Work instructions:
What is needed is an exact copy of the lines from the one containing "You are a GUI" through the last line of the entries below, both included.

Material supplied:
- - - - -

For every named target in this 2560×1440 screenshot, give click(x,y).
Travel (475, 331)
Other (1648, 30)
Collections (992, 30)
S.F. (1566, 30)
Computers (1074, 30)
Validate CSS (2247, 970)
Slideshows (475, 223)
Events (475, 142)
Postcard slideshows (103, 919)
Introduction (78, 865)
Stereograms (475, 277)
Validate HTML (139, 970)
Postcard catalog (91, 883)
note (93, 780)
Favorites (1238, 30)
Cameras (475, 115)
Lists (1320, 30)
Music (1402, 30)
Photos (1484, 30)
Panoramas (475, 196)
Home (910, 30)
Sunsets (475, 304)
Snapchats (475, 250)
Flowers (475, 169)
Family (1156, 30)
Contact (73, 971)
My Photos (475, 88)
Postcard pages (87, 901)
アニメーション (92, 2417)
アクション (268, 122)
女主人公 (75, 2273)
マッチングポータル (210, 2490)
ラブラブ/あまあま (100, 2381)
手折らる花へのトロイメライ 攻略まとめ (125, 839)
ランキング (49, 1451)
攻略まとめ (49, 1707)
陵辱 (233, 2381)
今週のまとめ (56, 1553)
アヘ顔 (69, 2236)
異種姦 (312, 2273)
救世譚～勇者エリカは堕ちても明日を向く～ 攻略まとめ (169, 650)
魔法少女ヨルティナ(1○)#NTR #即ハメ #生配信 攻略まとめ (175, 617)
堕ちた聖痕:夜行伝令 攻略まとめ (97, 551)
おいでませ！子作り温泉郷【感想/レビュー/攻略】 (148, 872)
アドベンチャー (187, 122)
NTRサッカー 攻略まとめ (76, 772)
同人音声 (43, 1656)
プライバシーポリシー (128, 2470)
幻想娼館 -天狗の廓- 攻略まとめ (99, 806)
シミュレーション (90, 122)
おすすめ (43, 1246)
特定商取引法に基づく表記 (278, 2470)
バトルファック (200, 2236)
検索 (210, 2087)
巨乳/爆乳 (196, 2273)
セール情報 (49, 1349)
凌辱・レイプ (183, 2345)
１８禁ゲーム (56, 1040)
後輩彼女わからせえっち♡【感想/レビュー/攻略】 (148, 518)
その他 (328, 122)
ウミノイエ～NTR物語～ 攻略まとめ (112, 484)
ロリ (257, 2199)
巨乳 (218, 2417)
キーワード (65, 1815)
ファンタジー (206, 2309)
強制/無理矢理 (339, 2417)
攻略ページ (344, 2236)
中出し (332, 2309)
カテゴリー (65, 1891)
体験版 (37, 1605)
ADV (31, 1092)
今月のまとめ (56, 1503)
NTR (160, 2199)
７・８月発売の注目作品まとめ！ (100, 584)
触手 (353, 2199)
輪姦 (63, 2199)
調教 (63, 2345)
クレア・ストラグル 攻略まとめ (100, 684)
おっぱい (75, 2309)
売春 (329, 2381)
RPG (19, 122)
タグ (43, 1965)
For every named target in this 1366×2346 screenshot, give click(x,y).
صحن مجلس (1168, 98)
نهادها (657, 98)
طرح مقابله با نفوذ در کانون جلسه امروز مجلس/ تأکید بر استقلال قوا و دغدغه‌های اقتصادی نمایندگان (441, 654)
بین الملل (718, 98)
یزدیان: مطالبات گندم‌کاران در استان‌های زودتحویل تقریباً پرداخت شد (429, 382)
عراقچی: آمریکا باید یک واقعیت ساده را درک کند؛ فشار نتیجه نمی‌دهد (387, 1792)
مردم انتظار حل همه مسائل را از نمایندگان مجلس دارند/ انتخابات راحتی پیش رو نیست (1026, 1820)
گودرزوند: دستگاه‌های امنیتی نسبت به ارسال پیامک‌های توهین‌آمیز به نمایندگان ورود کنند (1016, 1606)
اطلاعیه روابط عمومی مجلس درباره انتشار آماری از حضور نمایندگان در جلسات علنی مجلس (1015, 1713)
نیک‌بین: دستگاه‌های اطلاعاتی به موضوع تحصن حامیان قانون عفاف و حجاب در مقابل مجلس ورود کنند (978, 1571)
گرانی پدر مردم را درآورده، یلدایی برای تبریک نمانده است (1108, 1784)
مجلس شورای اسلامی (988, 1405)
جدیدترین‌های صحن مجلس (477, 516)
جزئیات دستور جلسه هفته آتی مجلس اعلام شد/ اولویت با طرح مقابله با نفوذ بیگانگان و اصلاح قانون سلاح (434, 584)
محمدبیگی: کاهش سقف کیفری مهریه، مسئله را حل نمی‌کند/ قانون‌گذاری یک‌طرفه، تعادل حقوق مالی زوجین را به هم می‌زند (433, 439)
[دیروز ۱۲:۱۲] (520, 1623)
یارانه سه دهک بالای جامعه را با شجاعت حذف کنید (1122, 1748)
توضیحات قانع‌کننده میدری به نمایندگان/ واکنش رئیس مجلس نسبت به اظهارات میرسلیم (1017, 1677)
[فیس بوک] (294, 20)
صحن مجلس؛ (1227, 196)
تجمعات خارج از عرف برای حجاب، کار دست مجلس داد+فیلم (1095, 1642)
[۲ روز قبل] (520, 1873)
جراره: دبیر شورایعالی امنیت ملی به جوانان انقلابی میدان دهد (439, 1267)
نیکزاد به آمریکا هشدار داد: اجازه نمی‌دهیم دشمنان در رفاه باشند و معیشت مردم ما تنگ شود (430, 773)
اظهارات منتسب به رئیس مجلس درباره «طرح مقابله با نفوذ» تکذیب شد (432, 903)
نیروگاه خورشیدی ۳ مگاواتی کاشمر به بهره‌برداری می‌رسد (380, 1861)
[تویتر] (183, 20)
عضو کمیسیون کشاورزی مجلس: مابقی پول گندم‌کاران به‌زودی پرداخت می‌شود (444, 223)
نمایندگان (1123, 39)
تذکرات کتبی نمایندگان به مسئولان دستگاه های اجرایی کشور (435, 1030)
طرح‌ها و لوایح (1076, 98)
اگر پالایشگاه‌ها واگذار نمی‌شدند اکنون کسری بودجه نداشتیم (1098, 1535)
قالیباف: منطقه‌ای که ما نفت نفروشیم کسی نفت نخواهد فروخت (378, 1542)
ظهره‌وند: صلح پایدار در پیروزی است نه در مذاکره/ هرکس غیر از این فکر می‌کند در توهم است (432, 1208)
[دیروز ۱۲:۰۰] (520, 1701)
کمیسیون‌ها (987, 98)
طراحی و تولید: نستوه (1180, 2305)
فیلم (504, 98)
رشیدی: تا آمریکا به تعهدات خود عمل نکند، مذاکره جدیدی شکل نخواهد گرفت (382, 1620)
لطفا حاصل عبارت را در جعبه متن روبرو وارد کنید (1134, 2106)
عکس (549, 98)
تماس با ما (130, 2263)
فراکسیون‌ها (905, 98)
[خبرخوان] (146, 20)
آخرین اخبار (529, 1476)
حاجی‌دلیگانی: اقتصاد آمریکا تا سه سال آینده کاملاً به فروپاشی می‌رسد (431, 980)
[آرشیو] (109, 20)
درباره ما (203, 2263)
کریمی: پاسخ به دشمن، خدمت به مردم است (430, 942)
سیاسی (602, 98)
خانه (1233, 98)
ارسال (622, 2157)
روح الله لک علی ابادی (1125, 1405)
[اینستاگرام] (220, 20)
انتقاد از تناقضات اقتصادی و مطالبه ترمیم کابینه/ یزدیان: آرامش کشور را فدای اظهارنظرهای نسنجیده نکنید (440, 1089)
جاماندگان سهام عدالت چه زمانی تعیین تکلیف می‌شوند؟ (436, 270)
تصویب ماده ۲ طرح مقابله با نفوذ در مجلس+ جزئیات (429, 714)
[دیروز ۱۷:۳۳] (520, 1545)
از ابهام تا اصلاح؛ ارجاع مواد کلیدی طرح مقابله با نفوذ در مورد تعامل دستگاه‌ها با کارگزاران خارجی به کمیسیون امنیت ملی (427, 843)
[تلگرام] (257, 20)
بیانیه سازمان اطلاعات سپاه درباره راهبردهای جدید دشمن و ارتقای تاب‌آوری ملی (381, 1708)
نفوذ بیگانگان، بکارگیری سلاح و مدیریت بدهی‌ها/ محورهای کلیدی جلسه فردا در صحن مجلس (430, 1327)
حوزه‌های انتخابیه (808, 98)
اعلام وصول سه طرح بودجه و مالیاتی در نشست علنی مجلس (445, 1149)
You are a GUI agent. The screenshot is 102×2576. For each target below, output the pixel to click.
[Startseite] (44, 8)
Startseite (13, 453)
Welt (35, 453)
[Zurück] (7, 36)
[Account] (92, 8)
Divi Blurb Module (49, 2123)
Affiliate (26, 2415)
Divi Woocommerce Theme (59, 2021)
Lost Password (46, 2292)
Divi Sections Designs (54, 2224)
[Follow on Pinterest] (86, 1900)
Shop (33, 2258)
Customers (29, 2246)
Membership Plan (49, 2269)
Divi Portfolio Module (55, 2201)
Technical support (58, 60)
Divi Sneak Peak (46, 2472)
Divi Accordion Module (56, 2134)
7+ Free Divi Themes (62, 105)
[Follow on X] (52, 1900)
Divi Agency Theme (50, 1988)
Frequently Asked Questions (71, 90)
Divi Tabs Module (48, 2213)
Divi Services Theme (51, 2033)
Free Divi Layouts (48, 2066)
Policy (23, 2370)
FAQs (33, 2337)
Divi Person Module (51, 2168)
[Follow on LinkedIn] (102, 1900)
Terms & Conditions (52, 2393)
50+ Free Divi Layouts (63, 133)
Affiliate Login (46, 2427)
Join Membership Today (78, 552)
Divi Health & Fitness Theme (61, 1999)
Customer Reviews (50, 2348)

- - - - -

Answer box:
You are a GUI agent. The screenshot is 102×2576. For each target below, output the pixel to click.
[Startseite] (44, 8)
Startseite (13, 453)
Welt (35, 453)
[Zurück] (7, 36)
[Account] (92, 8)
Divi Blurb Module (49, 2123)
Affiliate (26, 2415)
Divi Woocommerce Theme (59, 2021)
Lost Password (46, 2292)
Divi Sections Designs (54, 2224)
[Follow on Pinterest] (86, 1900)
Shop (33, 2258)
Customers (29, 2246)
Membership Plan (49, 2269)
Divi Portfolio Module (55, 2201)
Technical support (58, 60)
Divi Sneak Peak (46, 2472)
Divi Accordion Module (56, 2134)
7+ Free Divi Themes (62, 105)
[Follow on X] (52, 1900)
Divi Agency Theme (50, 1988)
Frequently Asked Questions (71, 90)
Divi Tabs Module (48, 2213)
Divi Services Theme (51, 2033)
Free Divi Layouts (48, 2066)
Policy (23, 2370)
FAQs (33, 2337)
Divi Person Module (51, 2168)
[Follow on LinkedIn] (102, 1900)
Terms & Conditions (52, 2393)
50+ Free Divi Layouts (63, 133)
Affiliate Login (46, 2427)
Join Membership Today (78, 552)
Divi Health & Fitness Theme (61, 1999)
Customer Reviews (50, 2348)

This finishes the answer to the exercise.